SUPPLIED RECORDS section start
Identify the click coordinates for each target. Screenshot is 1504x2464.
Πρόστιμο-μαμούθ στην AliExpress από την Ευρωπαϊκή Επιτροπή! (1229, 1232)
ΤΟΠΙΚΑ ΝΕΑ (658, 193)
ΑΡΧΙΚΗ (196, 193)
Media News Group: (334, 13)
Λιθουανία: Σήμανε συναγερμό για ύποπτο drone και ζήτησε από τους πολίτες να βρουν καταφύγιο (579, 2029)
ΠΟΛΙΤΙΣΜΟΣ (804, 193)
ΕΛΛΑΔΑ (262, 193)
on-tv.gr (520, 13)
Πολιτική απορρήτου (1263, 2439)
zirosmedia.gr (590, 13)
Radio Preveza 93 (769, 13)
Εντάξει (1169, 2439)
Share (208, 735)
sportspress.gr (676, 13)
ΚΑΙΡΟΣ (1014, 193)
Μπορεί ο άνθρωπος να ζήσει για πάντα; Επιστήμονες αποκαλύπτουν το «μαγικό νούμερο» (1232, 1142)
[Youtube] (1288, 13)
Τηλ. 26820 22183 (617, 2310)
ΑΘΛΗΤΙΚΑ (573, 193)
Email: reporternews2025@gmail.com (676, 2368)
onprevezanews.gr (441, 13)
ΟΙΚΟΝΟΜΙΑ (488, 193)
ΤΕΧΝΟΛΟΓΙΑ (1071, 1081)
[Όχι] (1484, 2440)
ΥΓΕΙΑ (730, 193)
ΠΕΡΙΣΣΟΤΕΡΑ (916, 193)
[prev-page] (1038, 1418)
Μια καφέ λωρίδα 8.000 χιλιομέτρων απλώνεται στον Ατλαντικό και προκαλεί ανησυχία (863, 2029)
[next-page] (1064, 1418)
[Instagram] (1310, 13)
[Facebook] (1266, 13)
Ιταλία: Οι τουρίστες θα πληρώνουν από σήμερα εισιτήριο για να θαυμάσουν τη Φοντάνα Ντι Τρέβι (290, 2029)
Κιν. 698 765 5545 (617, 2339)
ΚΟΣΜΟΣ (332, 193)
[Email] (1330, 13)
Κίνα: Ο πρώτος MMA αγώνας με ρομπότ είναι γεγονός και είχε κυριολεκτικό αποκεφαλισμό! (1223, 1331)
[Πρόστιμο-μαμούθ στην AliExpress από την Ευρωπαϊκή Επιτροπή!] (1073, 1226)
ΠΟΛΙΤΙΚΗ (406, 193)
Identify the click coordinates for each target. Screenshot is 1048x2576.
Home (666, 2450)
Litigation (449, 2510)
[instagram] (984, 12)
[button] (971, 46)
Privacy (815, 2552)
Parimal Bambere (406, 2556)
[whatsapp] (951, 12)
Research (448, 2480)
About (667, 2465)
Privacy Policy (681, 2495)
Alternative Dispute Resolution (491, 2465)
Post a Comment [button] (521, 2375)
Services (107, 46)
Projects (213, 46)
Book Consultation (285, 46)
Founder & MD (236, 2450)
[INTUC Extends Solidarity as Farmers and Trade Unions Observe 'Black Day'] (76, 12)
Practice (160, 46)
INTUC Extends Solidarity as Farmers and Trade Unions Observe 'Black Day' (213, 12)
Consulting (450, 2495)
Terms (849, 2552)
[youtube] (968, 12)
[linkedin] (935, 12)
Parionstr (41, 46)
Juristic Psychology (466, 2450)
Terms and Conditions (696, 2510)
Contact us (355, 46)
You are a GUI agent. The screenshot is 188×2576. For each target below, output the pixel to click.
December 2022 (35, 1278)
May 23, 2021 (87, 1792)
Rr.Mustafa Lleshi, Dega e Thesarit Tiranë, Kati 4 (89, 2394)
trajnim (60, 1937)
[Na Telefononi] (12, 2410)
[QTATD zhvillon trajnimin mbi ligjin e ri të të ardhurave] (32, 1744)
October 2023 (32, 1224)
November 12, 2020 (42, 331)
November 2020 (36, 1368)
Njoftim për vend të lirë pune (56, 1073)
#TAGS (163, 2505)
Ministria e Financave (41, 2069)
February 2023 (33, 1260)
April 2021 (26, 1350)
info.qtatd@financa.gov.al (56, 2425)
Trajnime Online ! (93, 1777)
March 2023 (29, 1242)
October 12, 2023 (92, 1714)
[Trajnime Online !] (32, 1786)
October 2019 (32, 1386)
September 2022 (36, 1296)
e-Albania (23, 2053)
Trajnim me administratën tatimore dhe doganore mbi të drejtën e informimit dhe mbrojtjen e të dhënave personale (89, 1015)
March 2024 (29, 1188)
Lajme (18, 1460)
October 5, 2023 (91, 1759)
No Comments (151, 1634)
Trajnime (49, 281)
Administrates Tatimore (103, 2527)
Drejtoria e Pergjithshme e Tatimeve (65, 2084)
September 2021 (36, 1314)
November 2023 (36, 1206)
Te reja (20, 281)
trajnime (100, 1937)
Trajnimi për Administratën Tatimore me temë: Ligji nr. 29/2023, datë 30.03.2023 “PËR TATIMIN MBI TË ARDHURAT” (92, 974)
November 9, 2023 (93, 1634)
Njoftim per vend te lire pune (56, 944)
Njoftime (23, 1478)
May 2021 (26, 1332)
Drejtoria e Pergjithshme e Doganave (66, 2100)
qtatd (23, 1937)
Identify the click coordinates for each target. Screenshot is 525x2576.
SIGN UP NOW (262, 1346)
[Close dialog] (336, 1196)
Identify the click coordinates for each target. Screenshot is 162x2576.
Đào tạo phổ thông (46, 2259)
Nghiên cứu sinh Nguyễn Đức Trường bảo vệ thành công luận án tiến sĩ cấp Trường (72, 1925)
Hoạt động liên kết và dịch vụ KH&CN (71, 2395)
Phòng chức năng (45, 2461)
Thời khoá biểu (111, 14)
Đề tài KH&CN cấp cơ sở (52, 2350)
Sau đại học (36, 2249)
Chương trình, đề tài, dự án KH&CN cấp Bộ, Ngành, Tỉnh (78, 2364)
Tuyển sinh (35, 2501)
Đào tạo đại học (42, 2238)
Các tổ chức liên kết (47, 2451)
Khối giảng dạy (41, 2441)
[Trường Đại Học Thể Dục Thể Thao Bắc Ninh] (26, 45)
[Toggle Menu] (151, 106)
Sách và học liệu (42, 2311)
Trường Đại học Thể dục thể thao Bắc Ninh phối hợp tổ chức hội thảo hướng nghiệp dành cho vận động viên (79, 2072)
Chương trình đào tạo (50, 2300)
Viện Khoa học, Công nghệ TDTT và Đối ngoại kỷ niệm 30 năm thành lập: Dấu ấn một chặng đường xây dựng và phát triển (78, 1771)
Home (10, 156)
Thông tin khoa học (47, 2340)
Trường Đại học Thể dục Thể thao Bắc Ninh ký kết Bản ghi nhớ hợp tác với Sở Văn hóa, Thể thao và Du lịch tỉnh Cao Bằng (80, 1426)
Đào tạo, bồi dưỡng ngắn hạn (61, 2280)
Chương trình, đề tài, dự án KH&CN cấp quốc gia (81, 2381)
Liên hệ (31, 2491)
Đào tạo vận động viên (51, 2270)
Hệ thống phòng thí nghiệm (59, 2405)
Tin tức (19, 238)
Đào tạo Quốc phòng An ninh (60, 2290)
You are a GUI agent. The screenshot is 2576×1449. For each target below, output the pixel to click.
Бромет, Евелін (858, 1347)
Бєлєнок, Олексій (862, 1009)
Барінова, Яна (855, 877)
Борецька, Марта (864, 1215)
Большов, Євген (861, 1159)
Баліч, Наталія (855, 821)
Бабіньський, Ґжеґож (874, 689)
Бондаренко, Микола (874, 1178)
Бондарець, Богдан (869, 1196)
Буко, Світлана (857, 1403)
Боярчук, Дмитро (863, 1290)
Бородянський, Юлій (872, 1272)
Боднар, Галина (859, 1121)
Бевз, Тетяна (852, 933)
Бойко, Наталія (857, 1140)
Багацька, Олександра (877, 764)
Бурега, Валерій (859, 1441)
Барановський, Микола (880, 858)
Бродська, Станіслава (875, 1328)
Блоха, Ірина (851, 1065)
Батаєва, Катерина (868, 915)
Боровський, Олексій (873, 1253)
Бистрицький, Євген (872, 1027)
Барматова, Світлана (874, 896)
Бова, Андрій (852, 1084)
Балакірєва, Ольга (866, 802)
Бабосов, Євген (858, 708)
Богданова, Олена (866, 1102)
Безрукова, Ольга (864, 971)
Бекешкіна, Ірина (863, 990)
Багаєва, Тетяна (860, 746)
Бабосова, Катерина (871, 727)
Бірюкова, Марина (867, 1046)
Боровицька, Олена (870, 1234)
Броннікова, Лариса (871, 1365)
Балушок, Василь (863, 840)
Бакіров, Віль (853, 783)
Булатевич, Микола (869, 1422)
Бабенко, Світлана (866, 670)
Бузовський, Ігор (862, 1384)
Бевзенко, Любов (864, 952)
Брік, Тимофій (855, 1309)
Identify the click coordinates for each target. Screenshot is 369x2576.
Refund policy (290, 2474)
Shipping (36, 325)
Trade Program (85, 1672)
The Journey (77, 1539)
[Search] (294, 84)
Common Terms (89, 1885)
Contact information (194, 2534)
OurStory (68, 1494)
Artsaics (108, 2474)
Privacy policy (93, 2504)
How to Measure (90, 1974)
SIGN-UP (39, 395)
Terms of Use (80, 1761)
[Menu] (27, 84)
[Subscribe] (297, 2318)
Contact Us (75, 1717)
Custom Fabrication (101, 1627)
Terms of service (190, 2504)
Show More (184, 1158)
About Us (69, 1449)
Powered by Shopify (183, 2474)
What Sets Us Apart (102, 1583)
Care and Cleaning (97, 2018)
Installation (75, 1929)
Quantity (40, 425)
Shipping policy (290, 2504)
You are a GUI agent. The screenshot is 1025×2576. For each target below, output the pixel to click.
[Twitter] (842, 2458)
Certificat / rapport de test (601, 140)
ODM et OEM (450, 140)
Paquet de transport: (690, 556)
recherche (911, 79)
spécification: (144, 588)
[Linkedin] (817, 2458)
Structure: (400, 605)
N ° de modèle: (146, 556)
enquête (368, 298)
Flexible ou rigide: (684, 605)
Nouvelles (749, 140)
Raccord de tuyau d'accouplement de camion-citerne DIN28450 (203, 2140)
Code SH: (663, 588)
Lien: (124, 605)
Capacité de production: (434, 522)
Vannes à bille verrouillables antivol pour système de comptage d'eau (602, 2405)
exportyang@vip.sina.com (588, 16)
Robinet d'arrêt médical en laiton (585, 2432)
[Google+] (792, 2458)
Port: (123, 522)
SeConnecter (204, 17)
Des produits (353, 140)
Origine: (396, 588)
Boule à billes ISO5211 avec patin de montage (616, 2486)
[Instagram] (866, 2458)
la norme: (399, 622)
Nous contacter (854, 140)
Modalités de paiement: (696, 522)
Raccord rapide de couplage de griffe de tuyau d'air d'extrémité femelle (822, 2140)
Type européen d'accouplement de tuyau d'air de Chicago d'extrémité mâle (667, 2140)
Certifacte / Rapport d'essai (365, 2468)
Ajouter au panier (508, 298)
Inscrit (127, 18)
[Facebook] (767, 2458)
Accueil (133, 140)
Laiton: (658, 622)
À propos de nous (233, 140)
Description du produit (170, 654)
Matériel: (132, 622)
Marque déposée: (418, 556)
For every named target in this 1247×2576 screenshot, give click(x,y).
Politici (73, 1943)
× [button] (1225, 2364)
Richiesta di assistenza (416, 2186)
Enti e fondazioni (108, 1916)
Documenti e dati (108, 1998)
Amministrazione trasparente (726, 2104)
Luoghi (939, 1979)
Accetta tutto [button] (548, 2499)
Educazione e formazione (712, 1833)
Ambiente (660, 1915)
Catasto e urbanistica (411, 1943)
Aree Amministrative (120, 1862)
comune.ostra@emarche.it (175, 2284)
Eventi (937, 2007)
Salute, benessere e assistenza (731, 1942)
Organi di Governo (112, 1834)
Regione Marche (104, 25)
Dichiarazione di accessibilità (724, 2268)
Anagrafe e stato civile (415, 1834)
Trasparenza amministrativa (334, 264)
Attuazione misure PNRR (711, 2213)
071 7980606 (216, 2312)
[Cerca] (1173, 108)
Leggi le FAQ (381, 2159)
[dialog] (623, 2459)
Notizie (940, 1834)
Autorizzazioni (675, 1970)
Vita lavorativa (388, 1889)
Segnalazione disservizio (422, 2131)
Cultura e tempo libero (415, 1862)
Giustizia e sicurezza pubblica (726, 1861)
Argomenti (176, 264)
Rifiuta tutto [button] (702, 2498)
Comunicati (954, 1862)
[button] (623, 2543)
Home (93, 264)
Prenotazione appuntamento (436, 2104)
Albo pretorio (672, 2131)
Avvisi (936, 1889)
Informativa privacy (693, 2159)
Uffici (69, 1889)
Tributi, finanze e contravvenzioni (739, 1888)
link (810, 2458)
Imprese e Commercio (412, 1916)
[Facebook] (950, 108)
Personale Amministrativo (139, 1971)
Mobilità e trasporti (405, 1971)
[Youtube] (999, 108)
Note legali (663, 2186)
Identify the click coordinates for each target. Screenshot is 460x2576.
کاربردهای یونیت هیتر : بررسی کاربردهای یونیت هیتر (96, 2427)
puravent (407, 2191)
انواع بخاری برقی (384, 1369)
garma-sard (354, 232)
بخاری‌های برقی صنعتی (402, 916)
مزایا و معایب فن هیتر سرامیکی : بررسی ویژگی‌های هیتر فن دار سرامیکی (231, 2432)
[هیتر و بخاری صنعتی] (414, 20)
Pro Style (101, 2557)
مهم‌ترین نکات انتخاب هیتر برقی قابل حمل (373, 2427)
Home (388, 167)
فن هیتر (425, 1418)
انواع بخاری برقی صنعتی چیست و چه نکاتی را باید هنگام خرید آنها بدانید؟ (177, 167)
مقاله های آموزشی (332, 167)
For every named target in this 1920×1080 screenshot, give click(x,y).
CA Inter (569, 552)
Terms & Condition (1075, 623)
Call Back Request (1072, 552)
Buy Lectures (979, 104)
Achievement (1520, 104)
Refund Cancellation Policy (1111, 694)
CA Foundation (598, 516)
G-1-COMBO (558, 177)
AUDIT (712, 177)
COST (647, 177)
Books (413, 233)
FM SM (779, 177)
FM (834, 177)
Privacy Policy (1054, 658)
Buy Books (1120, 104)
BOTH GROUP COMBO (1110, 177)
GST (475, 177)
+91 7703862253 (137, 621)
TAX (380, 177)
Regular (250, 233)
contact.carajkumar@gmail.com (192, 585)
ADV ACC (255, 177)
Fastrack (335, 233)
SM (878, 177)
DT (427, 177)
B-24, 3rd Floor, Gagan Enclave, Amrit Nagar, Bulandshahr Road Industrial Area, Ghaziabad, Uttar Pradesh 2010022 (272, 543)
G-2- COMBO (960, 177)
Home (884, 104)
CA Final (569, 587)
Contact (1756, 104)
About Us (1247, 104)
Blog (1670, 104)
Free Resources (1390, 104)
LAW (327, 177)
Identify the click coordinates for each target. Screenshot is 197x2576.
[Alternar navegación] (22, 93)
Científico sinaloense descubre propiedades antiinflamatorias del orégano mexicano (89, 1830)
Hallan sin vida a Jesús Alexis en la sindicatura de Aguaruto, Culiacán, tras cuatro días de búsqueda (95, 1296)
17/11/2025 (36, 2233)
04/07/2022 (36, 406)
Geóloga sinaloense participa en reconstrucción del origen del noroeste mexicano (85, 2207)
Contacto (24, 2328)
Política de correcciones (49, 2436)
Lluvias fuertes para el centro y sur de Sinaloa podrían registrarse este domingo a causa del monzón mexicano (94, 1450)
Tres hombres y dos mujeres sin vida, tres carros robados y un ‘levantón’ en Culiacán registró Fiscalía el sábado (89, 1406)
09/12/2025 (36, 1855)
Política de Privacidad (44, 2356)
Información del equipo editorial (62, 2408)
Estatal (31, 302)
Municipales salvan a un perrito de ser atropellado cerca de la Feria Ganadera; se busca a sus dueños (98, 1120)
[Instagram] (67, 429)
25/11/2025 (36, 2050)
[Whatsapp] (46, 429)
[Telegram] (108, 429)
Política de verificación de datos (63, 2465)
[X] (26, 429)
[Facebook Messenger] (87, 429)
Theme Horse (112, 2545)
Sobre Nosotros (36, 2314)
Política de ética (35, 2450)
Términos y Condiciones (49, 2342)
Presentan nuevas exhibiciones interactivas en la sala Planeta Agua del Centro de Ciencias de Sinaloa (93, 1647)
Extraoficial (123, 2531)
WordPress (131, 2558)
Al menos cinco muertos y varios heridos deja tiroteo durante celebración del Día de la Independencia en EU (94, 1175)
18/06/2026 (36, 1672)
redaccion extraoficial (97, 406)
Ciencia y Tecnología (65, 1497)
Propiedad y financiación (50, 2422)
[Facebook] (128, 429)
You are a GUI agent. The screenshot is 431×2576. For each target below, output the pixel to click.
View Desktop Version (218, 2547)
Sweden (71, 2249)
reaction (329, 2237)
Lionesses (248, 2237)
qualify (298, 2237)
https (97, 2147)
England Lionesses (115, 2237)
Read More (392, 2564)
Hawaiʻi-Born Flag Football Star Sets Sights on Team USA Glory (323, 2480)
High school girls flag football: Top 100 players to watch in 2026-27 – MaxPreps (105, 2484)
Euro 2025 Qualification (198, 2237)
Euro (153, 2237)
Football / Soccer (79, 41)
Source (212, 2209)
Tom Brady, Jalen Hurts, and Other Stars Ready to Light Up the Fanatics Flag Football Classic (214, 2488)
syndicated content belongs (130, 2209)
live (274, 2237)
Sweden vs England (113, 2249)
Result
SUPPLIED RECORDS section end
Transcribe the lines above between the line holding "G-2- COMBO (960, 177)" and the line holding "Política de correcciones (49, 2436)", inclusive, exactly as they stand and with nothing added.

◆ **ANSWER**
G-2- COMBO (960, 177)
Home (884, 104)
CA Final (569, 587)
Contact (1756, 104)
About Us (1247, 104)
Blog (1670, 104)
Free Resources (1390, 104)
LAW (327, 177)
Identify the click coordinates for each target. Screenshot is 197x2576.
[Alternar navegación] (22, 93)
Científico sinaloense descubre propiedades antiinflamatorias del orégano mexicano (89, 1830)
Hallan sin vida a Jesús Alexis en la sindicatura de Aguaruto, Culiacán, tras cuatro días de búsqueda (95, 1296)
17/11/2025 (36, 2233)
04/07/2022 (36, 406)
Geóloga sinaloense participa en reconstrucción del origen del noroeste mexicano (85, 2207)
Contacto (24, 2328)
Política de correcciones (49, 2436)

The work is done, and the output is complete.